** Page excerpt **
= = =

It is essential to analyse more precisely what are the intentions and processes that underlie the installation of the current techno-digital model, what are its main impacts and its possible future.
by Javier Tolcachier
There is no doubt that the era is undergoing a technological revolution, with the irruption of digitalisation in almost all social activities?
The internet, a space so vital to our social interaction, has been mutating in its characteristics, moving away from any possible democratic control and becoming increasingly permeated by corporate mercantile interests. Interests that concentrate power and wealth in a handful of transnational companies that exercise de facto control over the content that circulates on the net.
Yes, the internet and its related technologies, which could ideally serve for a greater democratisation of knowledge and political activity, which could contribute to a better distribution of welfare and the collective heritage of humanity, are intervened by particular monopolistic intentions, which prevent or make it difficult for this to happen.
It is therefore essential to analyse more precisely what are the intentions and processes underlying the installation of this techno-digital model, what are its main impacts and its possible future.
Ongoing processes
It often happens that processes that have some external similarity, but which are mobilised by different intentions, are confused and assimilated as identical, despite the fact that they constitute different and even opposite historical directions.
Such is the case of processes such as worldalisation[1] and globalisation. While the former corresponds to a historical tendency of connection between peoples and cultures, now forming a fully interconnected mosaic of diversity and on the way to a possible Universal Human Nation, globalisation responds to the interest of capitalist companies to expand their operations without geographical limits, while trying to evade any localised responsibility.
It is obvious that while worldalization has a clear evolutionary direction, bringing with it the possibility of sharing the historical accumulation of each culture and collaborating mutually to overcome the common challenges and also the particular challenges of each people, globalisation acts in a regressive manner, concentrating capital and power and distancing democratic decision-making capacities from the social base, already diminished by the very decomposition of formal democracy in the institution of the state.
Something similar is happening with digital technologies and the internet, framed as they are in the aforementioned processes.
If one looks at the advance of digitalisation in the light of worldalization, the usefulness of shortening time and distances in communication becomes evident, along with the possibility of accessing and sharing knowledge freely.
In the spirit of worldalization, the internet is a positive way to express oneself, to compare habits, to share experiences, to strengthen projects, to communicate utopias, to call for transformations and to perceive the world and humanity as a whole, united by a common destiny.
But if we look at these same technological wonders under the magnifying glass of worldalization, we see that we are facing a moment of reconversion of the capitalist system, immersed in a crossroads due to the monstrous speculative derivation of its surpluses, and the reduction for capital of spaces with desirable profit margins in productive activities of the real economy for its desire for unlimited and hasty profit.
The globalised digital economy constitutes an escape hatch, together with the promoted “green revolution”, from a system of exclusionary and unjust accumulation that tends, by its very essence, to the concentration of wealth, to social segmentation and, contrary to what it claims, to the depredation of the common home, privatising welfare and socialising only hardship.

= = =

** Directives **
• 1. In the article on the techno-digital model, what interest does globalisation respond to?
• 2. Quote the part of the article on the techno-digital model that opens with the words containing "Something similar is" and closes with "a common destiny.".
• 3. Write what comes next in the article on the techno-digital model, picking up after its final sentence.
The listing below was taken from a different source than the article on the techno-digital model.

** Provided data **

= = =

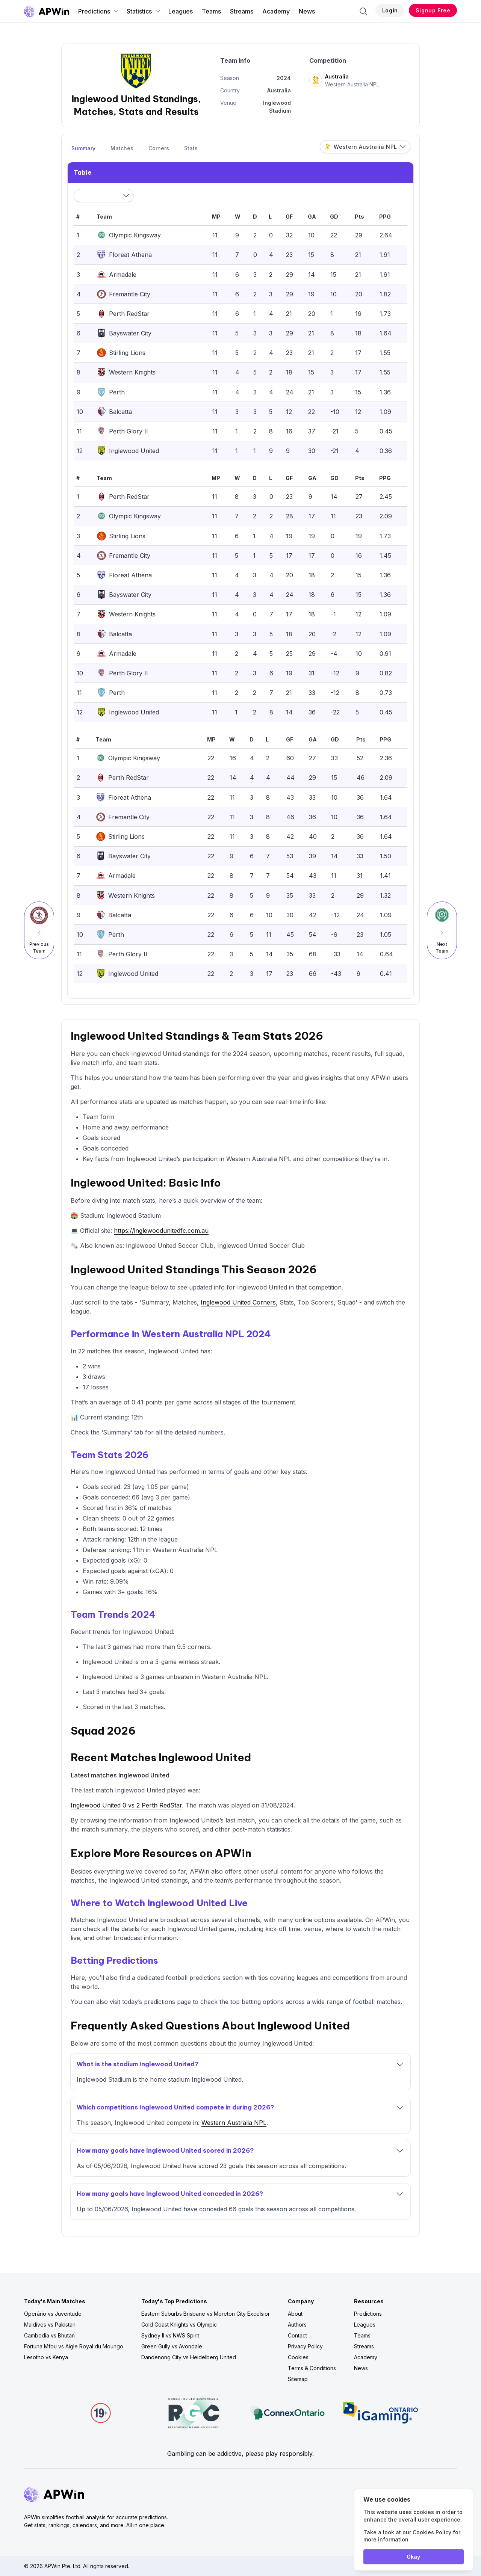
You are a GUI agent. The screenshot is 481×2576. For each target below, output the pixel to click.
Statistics (144, 11)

= = =

** Task answers **
• 1. The interest of capitalist companies to expand their operations without geographical limits while trying to evade any localized responsibility.

• 2.
Something similar is happening with digital technologies and the internet, framed as they are in the aforementioned processes.
If one looks at the advance of digitalisation in the light of worldalization, the usefulness of shortening time and distances in communication becomes evident, along with the possibility of accessing and sharing knowledge freely.
In the spirit of worldalization, the internet is a positive way to express oneself, to compare habits, to share experiences, to strengthen projects, to communicate utopias, to call for transformations and to perceive the world and humanity as a whole, united by a common destiny.

• 3.
No wonder then that the World Economic Forum itself, a conclave of the world’s powerful and insensitive, has fervently embraced both the digital cause and the green transformation discourse. For Naomi Klein, “The Great Reset” – a programme presented at Davos 2020 by Klaus Schwab, head of the WEF and also a board member of the elite Bilderberg club and Prince Charles, a conspicuous member of British royalty – is a place to tout for-profit technological solutions to complex social problems; to listen to the heads of transnational oil giants opine on the urgent need to address climate change; to listen to politicians say the things they say during crises: That this is a tragedy but also an opportunity, that they are committed to building back better and ushering in a “fairer, greener, healthier planet”.
Not for nothing was Microsoft CEO Brad Smith among the keynote speakers on that occasion, who explicitly stated: “Data, and technology in general, are indispensable tools for solving almost every problem we face”.
It is also no coincidence that back in March 2017, the World Economic Forum (WEF) opened the first Centre for the Fourth Industrial Revolution in San Francisco, USA, in an area with a high concentration of incubators and technology companies.
The two paths
There is a clear fork in the road. One path is short and fast, that of uncritical digital technologisation, which leads to greater dependence on concentrated powers and an increase in inequality and social exclusion. The other path, with a look at the common interest and social participation, is perhaps longer and slower, but leads to more autonomy, equity, inclusion and social complementarity.
Along the path pursued by concentrated capital, the internet will lose all social and human components. The longed-for universal connectivity will then be merely the exploitation by greedy corporate businessmen of the social investment in infrastructure executed by states.
In this way, digital platforms will multiply, offering precarious work. Teleworking, far from serving to reduce working hours, will increase them. The wage gap between knowledge workers and second- or third-tier jobs will widen. For women, the new digital exploitation will add to the unpaid care work and the pay gap with men.
If the internet definitively becomes the highway of transnational business, the instruments of information manipulation, surveillance and control will continue to proliferate, transforming people into objects of unlimited data extractivism.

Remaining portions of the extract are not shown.